Anybody remember the television exec calling people who didn't watch commercials "thieves"? This is a serious issue for broadcast programmers. Recall that long ago television ceased to be driven by viewer preference and instead by marketing demographics. Television is no longer being sold to the viewer, you are being sold to the advertisers. Previous ad detection devices sensed abrupt volume changes or drastic shifts in formatting. Ads are usually much louder and have very different aspect ratios. The DVR has changed all of that rather dramatically.

What you will see in the future is extreme product placement. Sponsors' goods and branding will appear directly in the show. Verbal comments upon an actor's attire will explicitly mention the name of the maker. An episode might center upon the purchase of a particular model of car. There has even been discussion of having programs take place in the office buildings of certain sponsors or involve tours of the facility during the show. Anything to get facetime with the audience.

Remember this is what brought you least common denominator television programming. They could give a damn about what sort of dreck you watch so long as it sells the latest widget for their advertisers.

I wonder what percentage of the price of consumer commodities is advertising.

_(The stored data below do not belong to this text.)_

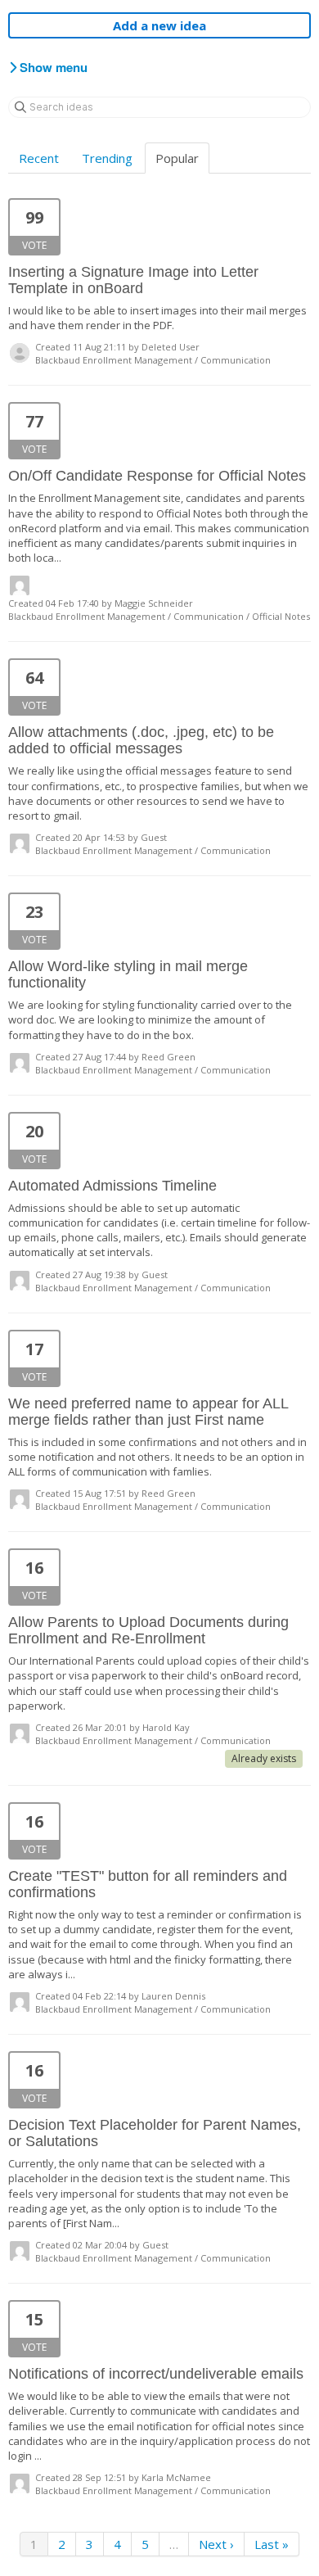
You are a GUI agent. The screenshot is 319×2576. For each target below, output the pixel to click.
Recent (39, 158)
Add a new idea (159, 25)
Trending (107, 158)
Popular (177, 158)
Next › (216, 2544)
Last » (271, 2544)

A study way back in the 1960s showed that for a Cadillac automobile, the advertising was the second most expensive component of the final product. It broke down to something like $75.00 per emblem on the vehicle. It can only have gotten worse by now.
Posted by: Zenster   2007-05-29 18:41  

#7  Make 20 minute ads filmed in super slo-mo. Problem solved.
Posted by: Grunter   2007-05-29 15:43  

#6  Free TV is not free. I wonder what percentage of the price of consumer commodities is advertising. I've been done with network TV for years.
Posted by: Alaska Paul   2007-05-29 10:54  

#5  Nobody's being "ripped off", you whiny bitches. The networks get paid to run the commercials. But I notice nobody is paying me to watch the damned things.
Posted by: mojo   2007-05-29 10:46  

#4  Keep it coming. This is why people steal. They know it isn't right but they know they are being ripped off so mark it under self defense.
Posted by: Excalibur   2007-05-29 10:36  

#3  I started watching a 1.5 hr movie for the first time in ages the other day - then 1 hr into it I noticed it had two hours yet to run, and the ads were so thick I was having trouble remembering the plot. - so THEY KILLED THE GOLDEN GOOSE - good riddance!
Posted by: 3dc   2007-05-29 10:21  

#2  Or to improve the shows?
Posted by: Sgt. Mom   2007-05-29 09:54  

#1  I suppose it's out of the question to actualy improve the commercials?